◆ Task description ◆
Only the lines from the one containing "Where should I click to: Open" to the end of the records belong in the copy. Reproduce them word for word and drop the pictures.

Data entries
§
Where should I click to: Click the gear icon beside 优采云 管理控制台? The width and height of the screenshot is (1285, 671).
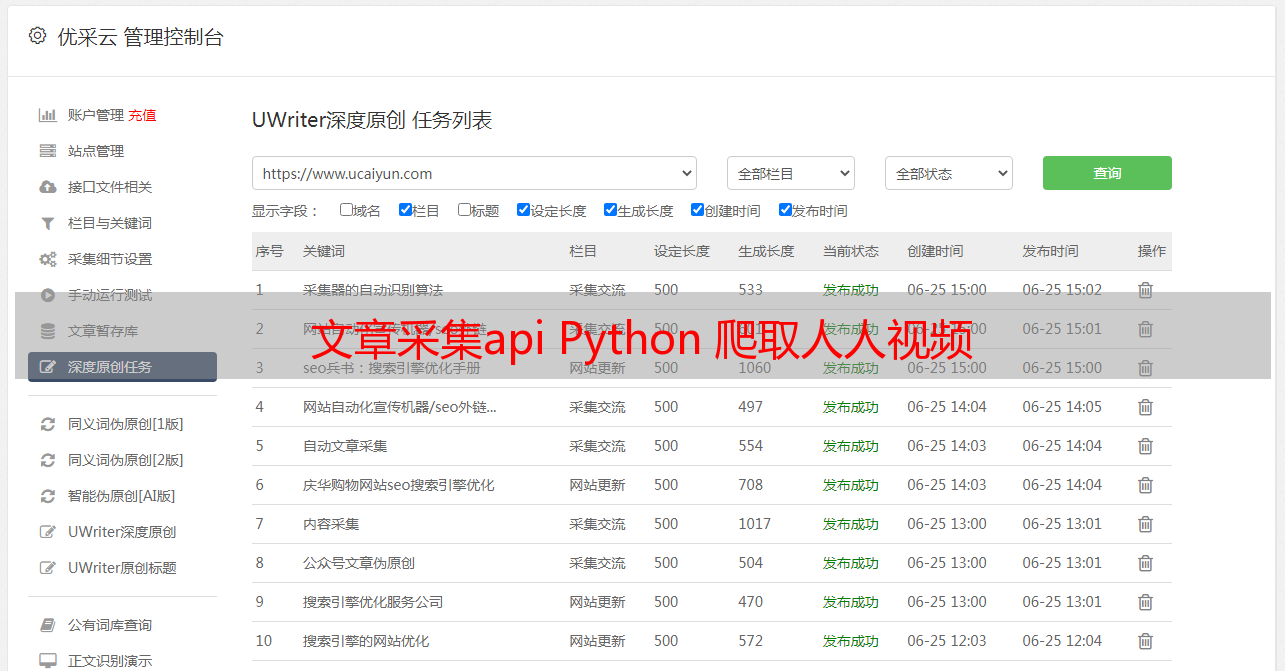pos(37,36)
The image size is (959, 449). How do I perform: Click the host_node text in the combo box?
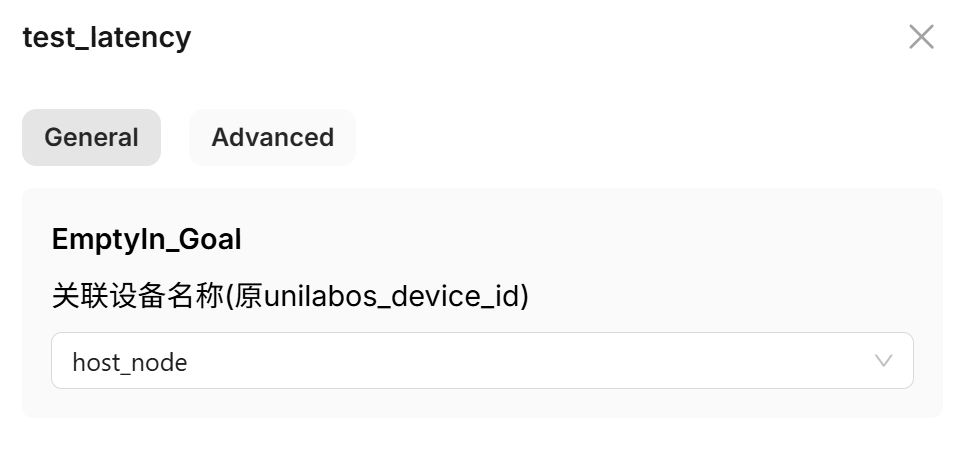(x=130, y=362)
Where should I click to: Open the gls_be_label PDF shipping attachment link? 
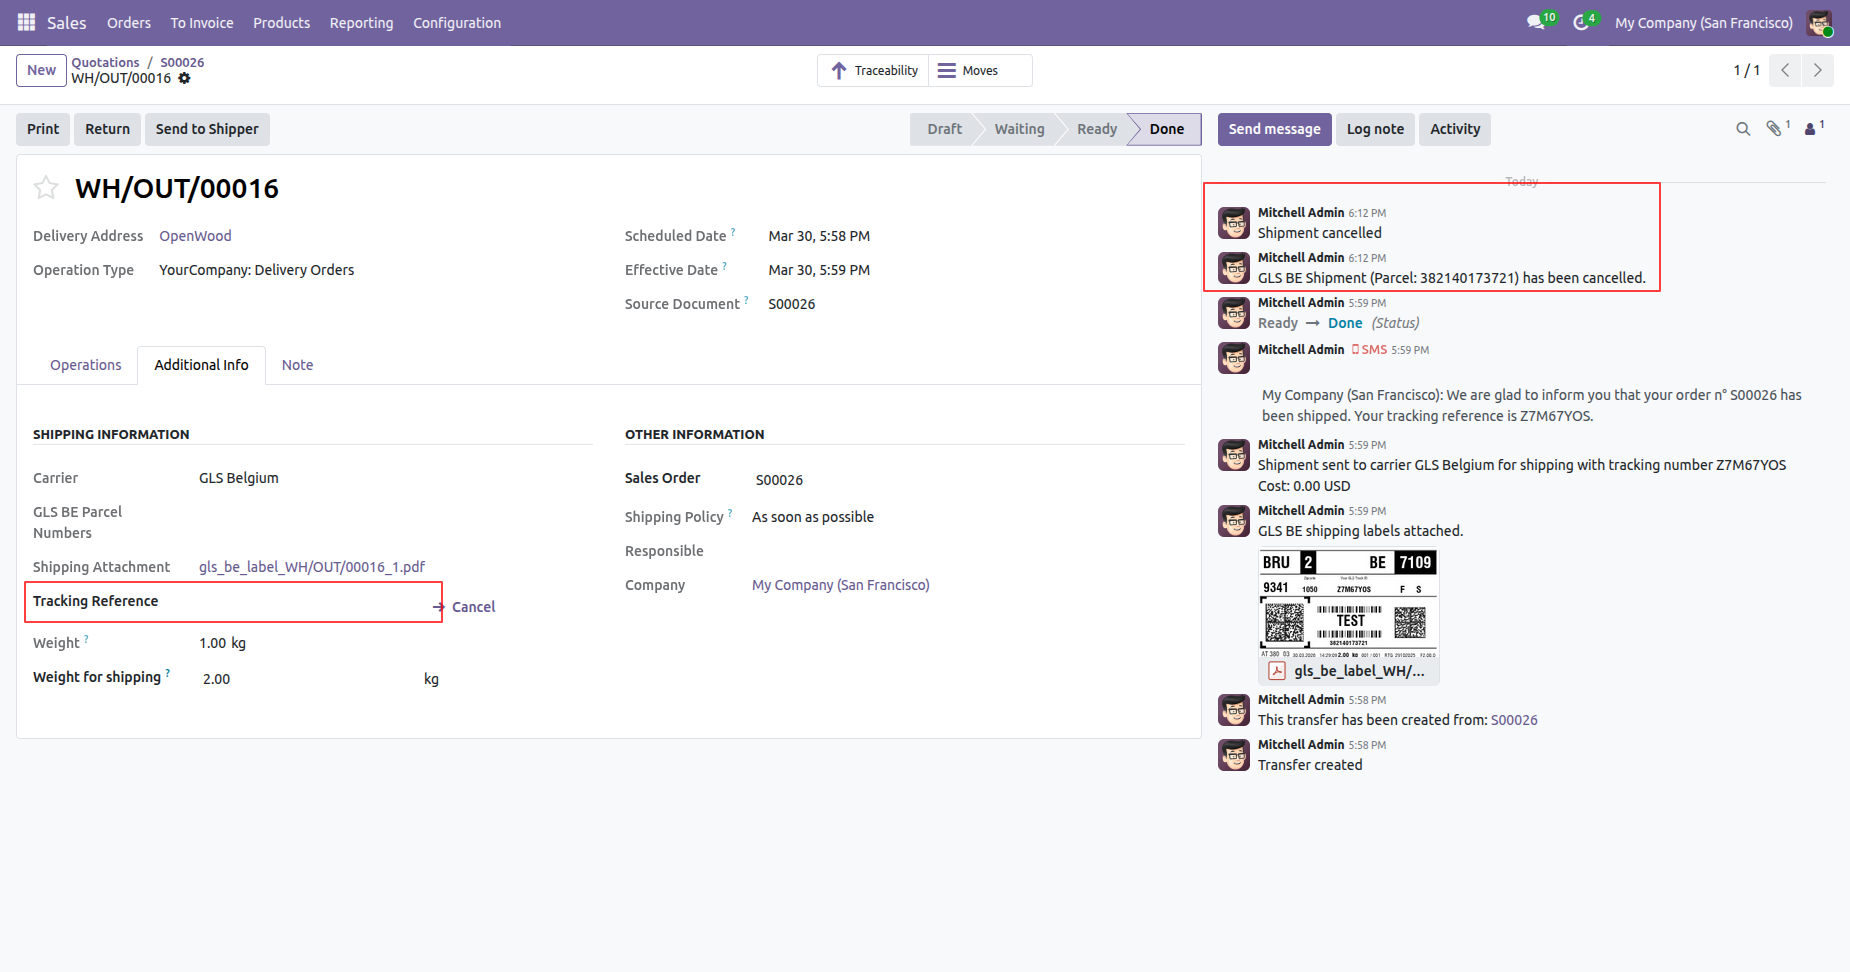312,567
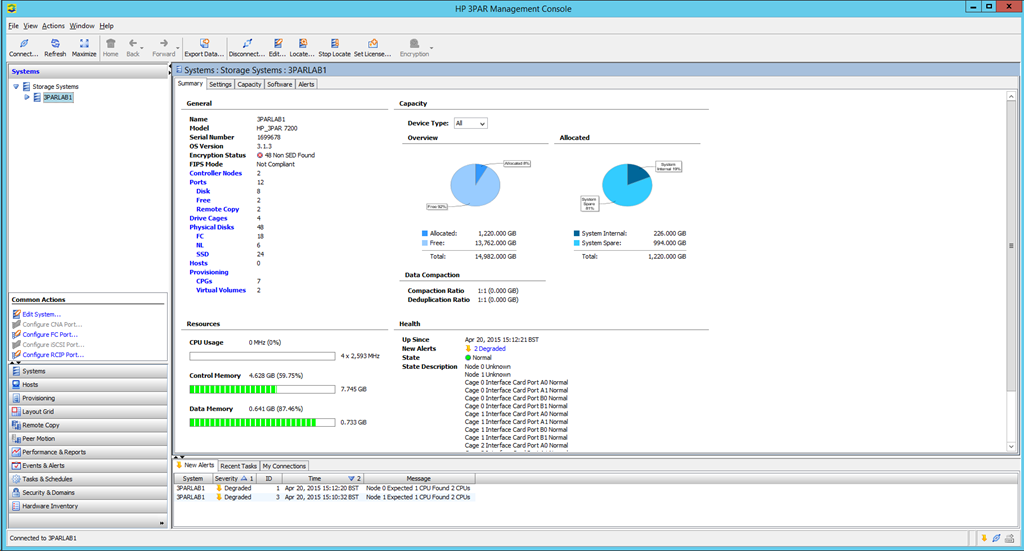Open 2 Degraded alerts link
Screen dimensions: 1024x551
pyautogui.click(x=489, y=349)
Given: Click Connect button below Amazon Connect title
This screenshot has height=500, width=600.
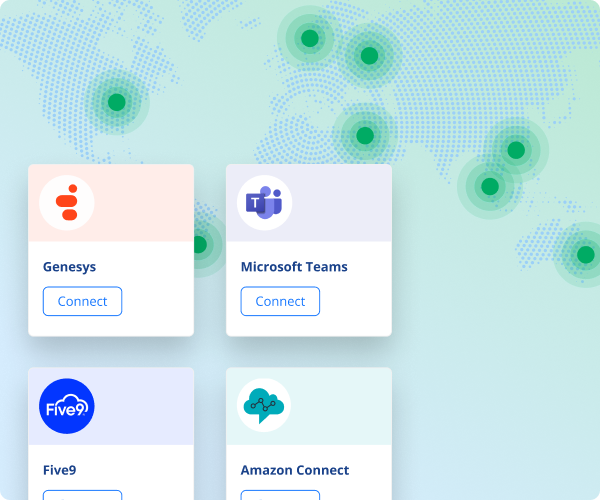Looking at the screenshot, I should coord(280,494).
§
◆ Response to the exercise ◆
Where should I click to: Open the gls_be_label PDF shipping attachment link? 
312,567
Open 2 Degraded alerts link
Screen dimensions: 1024x551
pyautogui.click(x=489, y=349)
Given: Click Connect button below Amazon Connect title
This screenshot has height=500, width=600.
Looking at the screenshot, I should coord(280,494).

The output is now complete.